Sidi Ukba Câmi ilk kez, zamanında İfrîkiyye olarak bilinen bölgede kurulan Kayravan şehriyle birlikte inşa olunan, hem şehri tanımlayan hem de şehrin bir parçası olan bir mimari eserdir. Hz. Osman’ın hilafetinde fethedilen İfrîkiyye bölgesi, Muaviye’nin hilafeti zamanında Ukbe bin Nâfi el-Kureyşi tarafından tekrar ele geçirilmiş, bölgeyi hâkimiyeti güçlendirmek için yine aynı kişi tarafından “ordu, ordugâh, karargâh” anlamlarına gelen ve merkez haline getirilen Kayravan şehri kurulmuştur. Kaynaklarda şehrin kurulduğu alanın evvelinden, ılgın ağacı ve meşeliklerle kaplı, çeşitli yırtıcı ve zehirli hayvanların mekân tuttuğu bir yer olduğu geçmekle birlikte, şehir bölgenin en önemli merkezi haline getirilmiştir. Bölgenin İslâmlaşma süreci adına Kureyş, Mudar, Rabi’a, Kahtan gibi Arap kabilelerinden bir kısım insanlar buraya yerleştirilmiş, şehrin orta yerine Sidi Ukba Câmii’nin ilk hali inşa edilmiştir. Şehrin genelini tuğla ve balçıktan müteşekkil yapılar oluşturmakla birlikte, kurulduğunda dönemi için bölgenin en zengin, en büyük ve metropol sayılabilecek kenti olmuştur. Sonraki yıllarda gücünü bir miktar kaybetse de, bölge için önemini muhafaza etmiştir. 
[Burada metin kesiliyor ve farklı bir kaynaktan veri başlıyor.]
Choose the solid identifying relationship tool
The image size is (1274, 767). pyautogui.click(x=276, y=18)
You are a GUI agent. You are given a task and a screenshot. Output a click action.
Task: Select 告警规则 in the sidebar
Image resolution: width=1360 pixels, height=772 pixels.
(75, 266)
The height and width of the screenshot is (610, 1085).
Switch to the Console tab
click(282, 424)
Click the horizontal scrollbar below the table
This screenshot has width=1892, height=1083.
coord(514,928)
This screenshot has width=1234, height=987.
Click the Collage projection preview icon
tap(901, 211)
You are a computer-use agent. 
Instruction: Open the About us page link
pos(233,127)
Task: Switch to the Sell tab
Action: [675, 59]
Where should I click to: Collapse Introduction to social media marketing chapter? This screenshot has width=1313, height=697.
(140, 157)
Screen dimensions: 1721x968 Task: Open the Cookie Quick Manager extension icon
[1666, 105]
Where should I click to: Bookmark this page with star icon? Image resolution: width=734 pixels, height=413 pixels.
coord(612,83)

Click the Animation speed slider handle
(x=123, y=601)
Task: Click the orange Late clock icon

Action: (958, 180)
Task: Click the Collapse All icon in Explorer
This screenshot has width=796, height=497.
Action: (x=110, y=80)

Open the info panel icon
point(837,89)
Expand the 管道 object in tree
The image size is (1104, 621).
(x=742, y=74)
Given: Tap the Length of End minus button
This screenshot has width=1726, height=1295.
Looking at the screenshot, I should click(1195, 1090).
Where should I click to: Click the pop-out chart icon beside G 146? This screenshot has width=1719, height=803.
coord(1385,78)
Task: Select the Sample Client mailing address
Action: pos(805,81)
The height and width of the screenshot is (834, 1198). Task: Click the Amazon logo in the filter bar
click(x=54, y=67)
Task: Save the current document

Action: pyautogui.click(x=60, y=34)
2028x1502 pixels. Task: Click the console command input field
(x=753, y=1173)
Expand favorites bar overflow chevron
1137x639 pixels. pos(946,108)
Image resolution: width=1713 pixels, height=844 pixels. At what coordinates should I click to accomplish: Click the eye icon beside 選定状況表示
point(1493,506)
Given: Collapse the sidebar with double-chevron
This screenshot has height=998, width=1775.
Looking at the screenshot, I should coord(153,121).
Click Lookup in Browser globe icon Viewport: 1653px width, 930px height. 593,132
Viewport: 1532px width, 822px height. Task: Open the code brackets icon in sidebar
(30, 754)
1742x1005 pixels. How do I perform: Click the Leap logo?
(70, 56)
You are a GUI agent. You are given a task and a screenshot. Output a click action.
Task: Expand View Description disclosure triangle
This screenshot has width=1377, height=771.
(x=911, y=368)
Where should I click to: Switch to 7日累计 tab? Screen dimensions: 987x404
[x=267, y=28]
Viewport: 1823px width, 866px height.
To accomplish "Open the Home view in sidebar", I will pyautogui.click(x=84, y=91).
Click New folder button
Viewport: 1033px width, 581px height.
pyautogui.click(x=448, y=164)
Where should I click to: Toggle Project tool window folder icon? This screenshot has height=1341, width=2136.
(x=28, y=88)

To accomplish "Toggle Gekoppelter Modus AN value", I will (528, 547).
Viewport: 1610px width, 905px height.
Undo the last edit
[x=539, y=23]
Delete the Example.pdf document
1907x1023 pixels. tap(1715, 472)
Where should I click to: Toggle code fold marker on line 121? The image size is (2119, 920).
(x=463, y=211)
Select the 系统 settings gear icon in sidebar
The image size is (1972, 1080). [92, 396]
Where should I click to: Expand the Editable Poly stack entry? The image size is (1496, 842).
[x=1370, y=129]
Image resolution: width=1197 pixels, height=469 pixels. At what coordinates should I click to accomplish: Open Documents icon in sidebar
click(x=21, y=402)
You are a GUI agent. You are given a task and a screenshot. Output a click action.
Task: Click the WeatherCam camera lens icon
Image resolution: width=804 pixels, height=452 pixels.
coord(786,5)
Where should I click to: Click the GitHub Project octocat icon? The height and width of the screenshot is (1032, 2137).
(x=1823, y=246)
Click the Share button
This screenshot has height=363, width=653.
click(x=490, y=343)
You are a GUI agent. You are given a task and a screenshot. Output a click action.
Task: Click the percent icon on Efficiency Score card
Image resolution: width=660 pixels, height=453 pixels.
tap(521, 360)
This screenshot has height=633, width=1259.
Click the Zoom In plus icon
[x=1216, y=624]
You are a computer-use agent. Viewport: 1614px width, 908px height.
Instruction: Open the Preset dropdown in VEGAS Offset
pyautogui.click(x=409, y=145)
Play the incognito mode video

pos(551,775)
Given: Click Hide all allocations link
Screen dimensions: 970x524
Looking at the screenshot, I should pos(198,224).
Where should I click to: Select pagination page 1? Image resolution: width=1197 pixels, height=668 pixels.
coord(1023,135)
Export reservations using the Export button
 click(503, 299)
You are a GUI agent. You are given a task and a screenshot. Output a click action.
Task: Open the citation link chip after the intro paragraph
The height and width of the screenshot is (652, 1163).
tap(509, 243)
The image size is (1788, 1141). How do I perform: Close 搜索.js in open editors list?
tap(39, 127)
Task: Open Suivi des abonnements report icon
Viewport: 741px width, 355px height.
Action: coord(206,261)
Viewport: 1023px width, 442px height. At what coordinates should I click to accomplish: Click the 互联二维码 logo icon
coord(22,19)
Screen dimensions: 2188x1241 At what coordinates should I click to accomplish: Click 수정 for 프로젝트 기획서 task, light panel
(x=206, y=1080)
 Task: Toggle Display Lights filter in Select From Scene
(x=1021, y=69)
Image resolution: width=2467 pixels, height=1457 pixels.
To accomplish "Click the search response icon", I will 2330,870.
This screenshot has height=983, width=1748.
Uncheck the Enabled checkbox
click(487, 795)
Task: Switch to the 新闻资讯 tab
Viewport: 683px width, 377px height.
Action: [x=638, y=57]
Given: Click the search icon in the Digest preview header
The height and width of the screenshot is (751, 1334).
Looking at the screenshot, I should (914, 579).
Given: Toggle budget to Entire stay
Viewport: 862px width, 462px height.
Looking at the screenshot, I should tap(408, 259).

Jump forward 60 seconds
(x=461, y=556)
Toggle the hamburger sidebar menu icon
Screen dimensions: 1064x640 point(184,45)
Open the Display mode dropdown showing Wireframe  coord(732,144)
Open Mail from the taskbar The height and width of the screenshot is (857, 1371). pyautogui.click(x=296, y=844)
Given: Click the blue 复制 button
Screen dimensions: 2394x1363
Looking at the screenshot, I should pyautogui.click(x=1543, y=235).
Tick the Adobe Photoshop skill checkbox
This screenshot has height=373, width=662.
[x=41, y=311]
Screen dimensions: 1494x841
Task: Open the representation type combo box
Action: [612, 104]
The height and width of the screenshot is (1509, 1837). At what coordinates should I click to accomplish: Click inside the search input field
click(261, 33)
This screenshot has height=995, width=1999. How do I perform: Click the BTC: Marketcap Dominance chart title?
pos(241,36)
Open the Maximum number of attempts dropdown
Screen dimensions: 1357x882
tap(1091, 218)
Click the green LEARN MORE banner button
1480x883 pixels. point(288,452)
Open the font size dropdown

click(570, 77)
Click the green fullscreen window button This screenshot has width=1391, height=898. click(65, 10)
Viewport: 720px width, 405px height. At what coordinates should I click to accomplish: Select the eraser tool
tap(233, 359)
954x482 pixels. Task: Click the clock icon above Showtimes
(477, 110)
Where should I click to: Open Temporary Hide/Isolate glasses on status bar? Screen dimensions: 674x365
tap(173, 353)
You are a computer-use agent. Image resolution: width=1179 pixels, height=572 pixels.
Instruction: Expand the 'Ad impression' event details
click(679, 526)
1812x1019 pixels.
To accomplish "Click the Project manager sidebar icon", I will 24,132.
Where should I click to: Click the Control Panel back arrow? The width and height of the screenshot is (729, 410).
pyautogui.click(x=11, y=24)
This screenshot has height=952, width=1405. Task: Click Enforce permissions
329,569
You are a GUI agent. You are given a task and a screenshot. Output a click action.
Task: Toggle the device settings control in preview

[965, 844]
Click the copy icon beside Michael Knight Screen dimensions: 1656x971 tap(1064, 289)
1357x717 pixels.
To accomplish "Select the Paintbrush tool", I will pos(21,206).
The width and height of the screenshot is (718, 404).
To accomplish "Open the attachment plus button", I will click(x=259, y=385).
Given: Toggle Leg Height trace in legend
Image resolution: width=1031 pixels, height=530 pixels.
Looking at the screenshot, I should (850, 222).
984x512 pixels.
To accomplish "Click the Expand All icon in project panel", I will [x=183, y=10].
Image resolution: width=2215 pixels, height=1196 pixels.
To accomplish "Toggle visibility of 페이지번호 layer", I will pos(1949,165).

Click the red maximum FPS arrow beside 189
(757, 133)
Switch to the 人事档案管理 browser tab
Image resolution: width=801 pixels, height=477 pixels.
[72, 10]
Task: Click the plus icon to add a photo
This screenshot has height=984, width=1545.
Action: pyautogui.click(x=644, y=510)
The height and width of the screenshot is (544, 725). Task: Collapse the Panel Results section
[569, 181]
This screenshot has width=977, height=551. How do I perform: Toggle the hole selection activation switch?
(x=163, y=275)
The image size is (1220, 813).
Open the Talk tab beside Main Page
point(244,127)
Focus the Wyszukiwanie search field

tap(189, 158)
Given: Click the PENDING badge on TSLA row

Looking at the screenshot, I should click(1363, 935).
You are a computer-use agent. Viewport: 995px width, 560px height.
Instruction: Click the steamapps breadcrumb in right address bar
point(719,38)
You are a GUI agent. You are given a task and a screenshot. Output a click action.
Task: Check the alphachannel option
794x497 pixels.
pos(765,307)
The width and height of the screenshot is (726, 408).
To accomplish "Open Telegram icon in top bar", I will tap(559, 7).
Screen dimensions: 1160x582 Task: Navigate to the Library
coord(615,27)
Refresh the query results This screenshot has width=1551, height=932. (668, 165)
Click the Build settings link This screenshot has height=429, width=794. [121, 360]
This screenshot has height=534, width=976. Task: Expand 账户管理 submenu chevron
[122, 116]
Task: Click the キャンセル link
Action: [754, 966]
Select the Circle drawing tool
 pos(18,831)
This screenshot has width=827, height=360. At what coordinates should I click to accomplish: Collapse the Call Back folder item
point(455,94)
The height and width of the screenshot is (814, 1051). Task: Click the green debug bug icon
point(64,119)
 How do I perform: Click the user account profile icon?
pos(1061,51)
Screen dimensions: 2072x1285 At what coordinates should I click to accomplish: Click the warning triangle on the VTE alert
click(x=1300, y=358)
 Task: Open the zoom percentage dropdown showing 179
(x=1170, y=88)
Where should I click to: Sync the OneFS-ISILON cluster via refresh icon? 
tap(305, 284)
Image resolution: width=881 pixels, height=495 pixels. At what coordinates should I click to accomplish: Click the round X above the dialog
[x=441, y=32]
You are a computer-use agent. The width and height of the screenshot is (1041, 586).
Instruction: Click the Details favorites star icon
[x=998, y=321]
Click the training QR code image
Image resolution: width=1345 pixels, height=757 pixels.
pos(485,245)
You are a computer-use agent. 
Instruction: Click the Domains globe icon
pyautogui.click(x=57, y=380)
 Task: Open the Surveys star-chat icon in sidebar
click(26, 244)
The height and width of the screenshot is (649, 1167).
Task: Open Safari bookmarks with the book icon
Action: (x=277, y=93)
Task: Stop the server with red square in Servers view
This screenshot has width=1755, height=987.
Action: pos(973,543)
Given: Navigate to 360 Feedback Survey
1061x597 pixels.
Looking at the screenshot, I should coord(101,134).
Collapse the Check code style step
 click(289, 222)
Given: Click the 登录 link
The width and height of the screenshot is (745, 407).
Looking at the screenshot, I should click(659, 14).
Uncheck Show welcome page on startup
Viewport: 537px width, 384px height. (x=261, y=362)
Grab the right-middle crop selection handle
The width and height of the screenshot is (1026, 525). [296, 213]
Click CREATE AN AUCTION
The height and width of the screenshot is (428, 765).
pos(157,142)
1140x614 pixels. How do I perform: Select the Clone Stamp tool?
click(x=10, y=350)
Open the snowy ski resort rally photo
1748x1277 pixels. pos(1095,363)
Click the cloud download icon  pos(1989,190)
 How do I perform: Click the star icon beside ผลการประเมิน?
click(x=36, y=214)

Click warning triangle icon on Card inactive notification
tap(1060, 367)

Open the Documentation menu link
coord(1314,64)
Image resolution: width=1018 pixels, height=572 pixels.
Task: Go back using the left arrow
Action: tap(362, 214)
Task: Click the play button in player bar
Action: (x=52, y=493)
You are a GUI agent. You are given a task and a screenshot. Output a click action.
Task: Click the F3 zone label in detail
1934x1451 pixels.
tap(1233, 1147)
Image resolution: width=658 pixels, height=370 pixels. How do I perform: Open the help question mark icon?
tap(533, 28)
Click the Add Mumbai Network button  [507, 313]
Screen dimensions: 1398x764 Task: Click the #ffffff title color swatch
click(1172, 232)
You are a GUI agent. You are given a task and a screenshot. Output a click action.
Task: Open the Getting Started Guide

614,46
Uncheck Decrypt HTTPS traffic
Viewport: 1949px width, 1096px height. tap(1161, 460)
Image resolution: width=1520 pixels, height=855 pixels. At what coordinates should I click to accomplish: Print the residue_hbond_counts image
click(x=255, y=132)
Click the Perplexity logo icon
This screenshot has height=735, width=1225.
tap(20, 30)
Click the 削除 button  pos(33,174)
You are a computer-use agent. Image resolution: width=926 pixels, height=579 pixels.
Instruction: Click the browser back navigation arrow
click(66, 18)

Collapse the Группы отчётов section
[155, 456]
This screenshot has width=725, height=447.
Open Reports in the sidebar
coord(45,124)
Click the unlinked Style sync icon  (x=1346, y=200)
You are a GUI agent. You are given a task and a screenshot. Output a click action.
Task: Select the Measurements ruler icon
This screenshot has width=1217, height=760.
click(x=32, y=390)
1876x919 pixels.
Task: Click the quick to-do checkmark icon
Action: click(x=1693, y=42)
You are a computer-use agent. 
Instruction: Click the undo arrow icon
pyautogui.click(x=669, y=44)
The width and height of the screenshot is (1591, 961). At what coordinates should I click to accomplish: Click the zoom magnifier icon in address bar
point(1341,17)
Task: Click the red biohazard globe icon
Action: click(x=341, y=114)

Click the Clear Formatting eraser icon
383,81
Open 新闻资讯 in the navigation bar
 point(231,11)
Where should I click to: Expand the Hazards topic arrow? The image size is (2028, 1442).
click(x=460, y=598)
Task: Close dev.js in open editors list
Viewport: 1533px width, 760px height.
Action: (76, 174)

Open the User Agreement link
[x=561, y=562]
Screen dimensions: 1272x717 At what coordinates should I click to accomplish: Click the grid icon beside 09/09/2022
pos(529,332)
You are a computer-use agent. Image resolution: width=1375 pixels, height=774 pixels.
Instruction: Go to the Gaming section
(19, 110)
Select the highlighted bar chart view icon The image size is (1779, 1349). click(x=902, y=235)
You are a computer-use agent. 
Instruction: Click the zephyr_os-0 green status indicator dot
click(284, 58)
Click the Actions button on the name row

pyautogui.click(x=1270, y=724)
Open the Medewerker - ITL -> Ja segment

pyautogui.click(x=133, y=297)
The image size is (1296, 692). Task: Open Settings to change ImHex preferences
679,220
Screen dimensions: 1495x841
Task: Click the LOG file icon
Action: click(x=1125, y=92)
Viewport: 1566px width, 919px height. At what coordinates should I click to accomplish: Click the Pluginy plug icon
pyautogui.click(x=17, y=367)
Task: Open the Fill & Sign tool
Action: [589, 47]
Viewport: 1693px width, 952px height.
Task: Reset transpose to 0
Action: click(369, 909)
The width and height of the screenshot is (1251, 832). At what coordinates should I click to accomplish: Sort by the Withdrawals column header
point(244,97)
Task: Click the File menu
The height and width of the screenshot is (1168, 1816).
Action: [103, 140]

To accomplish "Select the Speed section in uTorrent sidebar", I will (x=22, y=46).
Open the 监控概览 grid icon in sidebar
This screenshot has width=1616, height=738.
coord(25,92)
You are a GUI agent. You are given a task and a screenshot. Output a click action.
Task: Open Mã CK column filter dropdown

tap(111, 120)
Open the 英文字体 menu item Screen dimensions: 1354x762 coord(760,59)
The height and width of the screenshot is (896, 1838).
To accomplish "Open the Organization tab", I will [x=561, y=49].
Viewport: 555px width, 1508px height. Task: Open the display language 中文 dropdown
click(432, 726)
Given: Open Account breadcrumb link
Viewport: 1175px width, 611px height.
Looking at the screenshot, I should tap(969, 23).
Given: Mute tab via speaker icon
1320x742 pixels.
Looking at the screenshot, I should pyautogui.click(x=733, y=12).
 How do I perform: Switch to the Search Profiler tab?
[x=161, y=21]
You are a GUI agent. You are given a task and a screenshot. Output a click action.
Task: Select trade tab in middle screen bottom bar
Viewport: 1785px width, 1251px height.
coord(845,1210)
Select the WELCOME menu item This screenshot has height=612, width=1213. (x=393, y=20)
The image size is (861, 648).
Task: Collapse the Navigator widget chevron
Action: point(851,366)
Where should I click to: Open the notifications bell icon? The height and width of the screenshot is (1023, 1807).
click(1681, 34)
 Erken dönem tarihçilerinden Belâzûrî, caminin yerinin Ukbe b. Nâfi el-Kureyşî’nin gördüğü bir rüya üzerine tayin edildiğini, önce minarenin yapıldığını, ardından da caminin geri kalanının inşa edildiğini belirtir. Lakin caminin minaresi 724’te başlayan yeniden inşaata ait olmakla birlikte, haberin sıhhati tartışmalıdır. İlerleyen yıllarda pek çok kez yenilenen, hatta yıkılıp tekrar yapılan caminin Ukbe b. Nâfi el-Kureyşî tarafından yaptırılan mihrabına dokunulmamış, bölgedeki kıble tayini uzun süre bu mihrap baz alınarak belirlenmiştir.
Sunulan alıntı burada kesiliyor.